L’alimentazione viene interpretata come la base per rendere possibile il perfezionamento della cultura umana: un popolo migliora se migliora il proprio sostentamento alimentare poiché “la fame e la sete abbattono non solo il vigore fisico ma anche quello spirituale e morale dell’uomo, lo privano della sua umanità, della sua intelligenza e conoscenza” (L. Feuerbach)

E noi, cosa mangiamo?

Ormai, fortunatamente, viviamo in una società dove tutto ciò che vogliamo è reperibile e a portata di mano, se non di clik. Consumare i nostri cibi preferiti non è difficile, sia per dove reperirli sia per trovare i prodotti con cui crearli. Mangiare ciò che ci piace ci solleva l’umore e ci fa sentire più soddisfatti ma allo stesso tempo ci fa provare un senso di colpa e di rimorso. Ma ciò che quotidianamente mangiamo e con cui ci nutriamo è salutare o meno?

 

Sempre più spesso negli ultimi anni sentiamo parlare di “junk food”, cibo spazzatura, dal quale siamo sempre più attratti, per il prezzo basso e per la velocità con cui viene reperito il prodotto (fast food, snack etc.) così l’essenza della buona cucina e del mangiar bene è venuto meno.

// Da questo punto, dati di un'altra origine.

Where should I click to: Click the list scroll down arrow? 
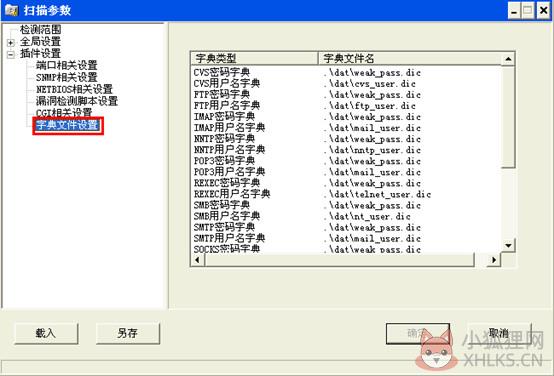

L’attrattiva di un alimento dipende anche dalla fame che si ha, dall’esperienza vissuta nella precedente occasione in cui si è consumato quell’alimento e dalla situazione in cui ci si trovava. In poche parole, l’alimento giusto, al momento giusto con la giusta compagnia ci fa sentire bene indipendentemente se sia salutare o meno.

Proprio per questa idea di ricerca del cibo salutare molte sono le “fazioni” che si sono venute a creare negli ultimi decenni, vegetarismo e veganismo sono un esempio lampante ed ormai conosciutissimo. Movimenti etici di pratiche alimentari accomunate dalla rigorosa esclusione di qualsiasi alimento la cui produzione abbia causato, direttamente o indirettamente, la morte di qualsiasi specie animale (vegetarismo) o perfino di  qualsiasi alimento prodotto da gli animali (veganismo) poichè ritengono che le carni e i loro derivati portino malattie al nostro organismo.

I persecutori di questi stili di vita (talvolta eccessivi nella loro visione) sostengono di sentirsi meglio. Sicuramente il largo consumo di frutta, verdura, legumi, cereali di diversa natura con cui si nutrono dovrebbe essere preso d’esempio anche dagli “onnivori”. Ovvero diminuire il consumo di carne, latte e derivati, a favore di alimenti integrali, frutta e verdura, che hanno un impatto positivo sulla nostra salute. Di contro è importante non inventarsi dall’oggi al domani vegetariani o vegani, ma basare la propria scelta adottando un’alimentazione controllata.